My advice is stop worrying about what she is reading, as you've already said, and refocus on what you are reading. Enthuse about books you are currently reading, read books that bring up challenging ideas such as Freakonomics and talk about them at the dinner table, ask her to recommend books to you and take those suggestions & her opinions seriously. You should be able to find some authors you both like at this age.

I think my husband's enthusiasm for reading has gone a long way in keeping our children reading for pleasure past primary age.

FreakStar · 30/07/2020 13:51

Thanks for the advice @Murmurur. I love the idea of us both sharing books by the same author. Can you (or anyone else) recommend an author that we both might like? I've just finished reading The Binding by Bridget Collins and I know this is her first adult novel as she previously wrote young adult fiction- maybe we'll try more of her books.

OP posts:
Murmurur · 30/07/2020 22:49

I'm not really up with recent authors but my 13 year old has enjoyed Stephen Fry's Mythos, James Herriott, Hitchhiker's, Terry Pratchett, Good Omens, Alexander McCall Smith recently. We are both reading Robert Galbraith (JKRowling) at the moment.

ElizabethinherGermanGarden · 30/07/2020 22:53

I'm an avid reader and an English teacher and even I have recently had a two-year dry spell where I wasn't reading. Audiobooks were the way back in for me. Sometimes there's just too much going on to have the headspace for it.

ElizabethinherGermanGarden · 30/07/2020 22:58

At her age, I switched abruptly from Little Women/ Ballet Shoes/ Agatha Christie to things like The Silence of the Lambs and so on. Maybe she's just bored of YA books - it might be worth turning a blind eye to more extreme/gripping stuff. Reading is reading.

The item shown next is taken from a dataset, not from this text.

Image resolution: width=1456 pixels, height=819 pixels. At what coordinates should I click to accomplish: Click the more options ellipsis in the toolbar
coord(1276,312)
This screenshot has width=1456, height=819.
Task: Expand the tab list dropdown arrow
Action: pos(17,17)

ElizabethinherGermanGarden · 30/07/2020 23:01

A lot of teens are getting into non-fiction now eg Why I'm No Longer Talking to White People About Race, Natives (Akala), The Five (Hallie Rubenhold, about the victims of Jack the Ripper) - that might be another way in if she's just not feeling it with novels. Alternatively, a lot of screenplays are worth reading.

circumventgatekeeper · 30/07/2020 23:12

My children's secondary band on and on about reading being the key to success. They quote statistics on the people who get the best grades being the biggest readers etc. They have to carry a reading book every day, they have flash reading sessions during the day. It's a big thing.

They get set a book over the summer to read and do an assignment on.

I have one who reads a lot, will happily read. Another who like to read but is slower and has to be nagged into it but really gets into each book.

We have always had reason g before bed though, right from babies. No electronics after a certain time and then reading only.
Youngest is happier with her kindle than books, oldest prefers books.